[Exercise material]
----

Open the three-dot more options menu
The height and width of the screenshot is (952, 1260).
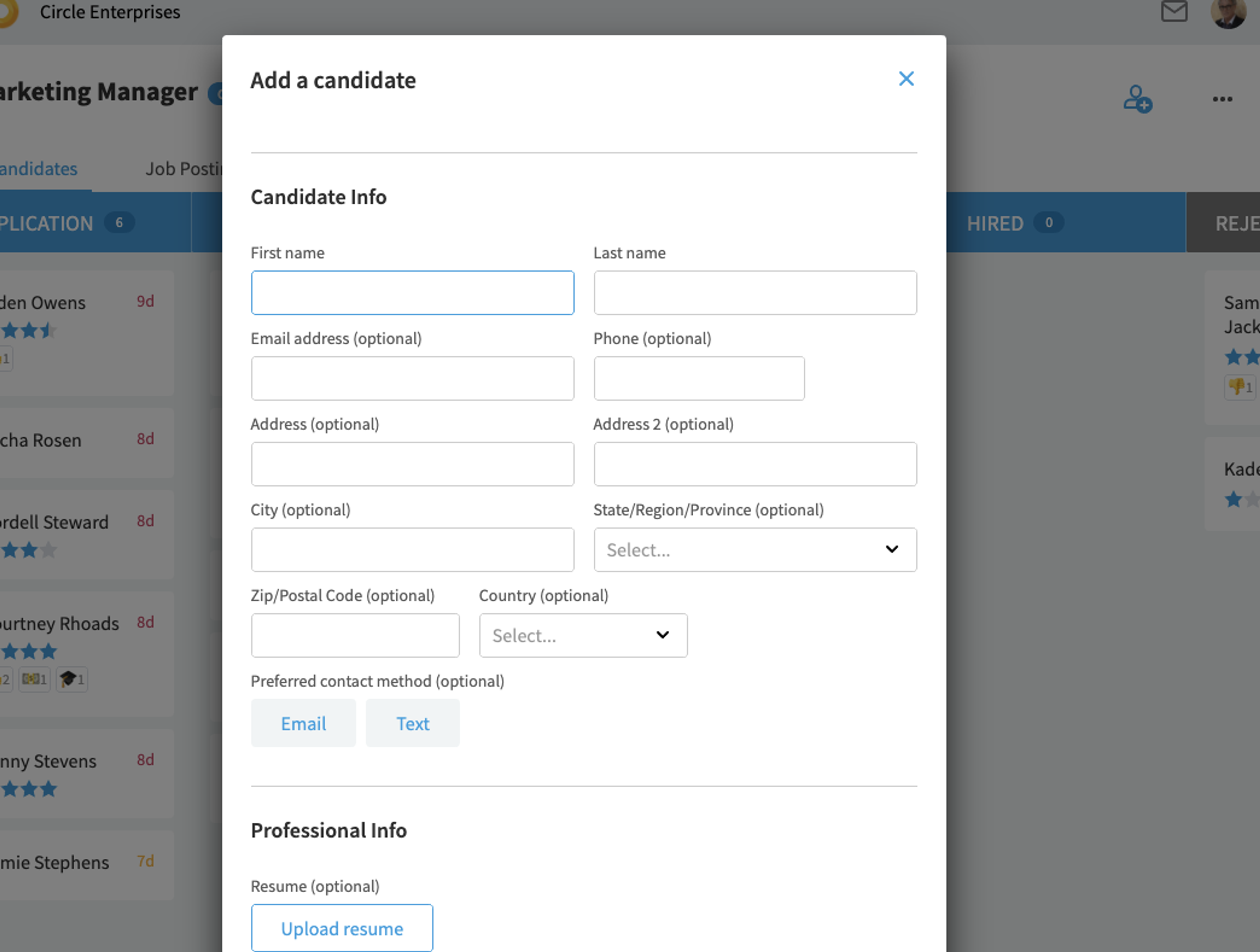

----

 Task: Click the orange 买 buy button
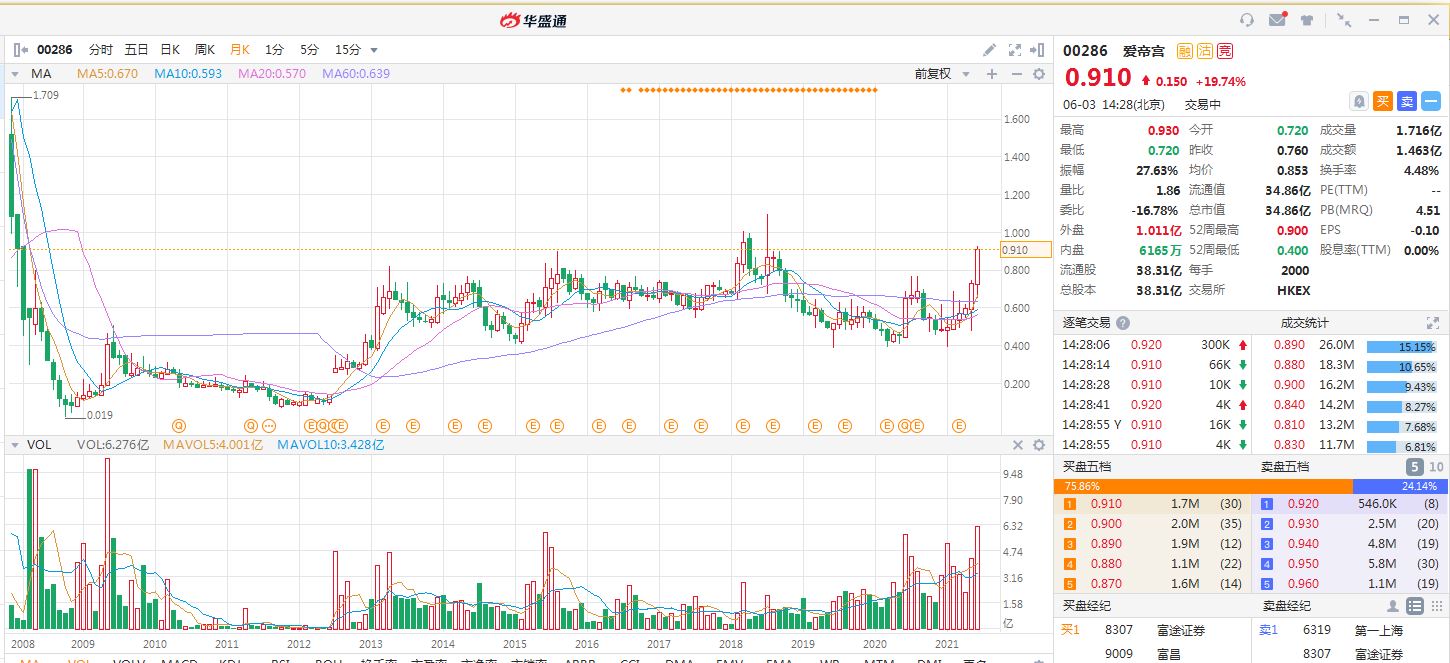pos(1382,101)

----

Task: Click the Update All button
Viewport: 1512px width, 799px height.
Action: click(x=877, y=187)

----

[Exercise goal] The line above containing "Open the three-dot more options menu", the line containing "The height and", and every line between them are to be transcribed exactly; no other line is wanted.

[Response to this task]
Open the three-dot more options menu
The height and width of the screenshot is (952, 1260).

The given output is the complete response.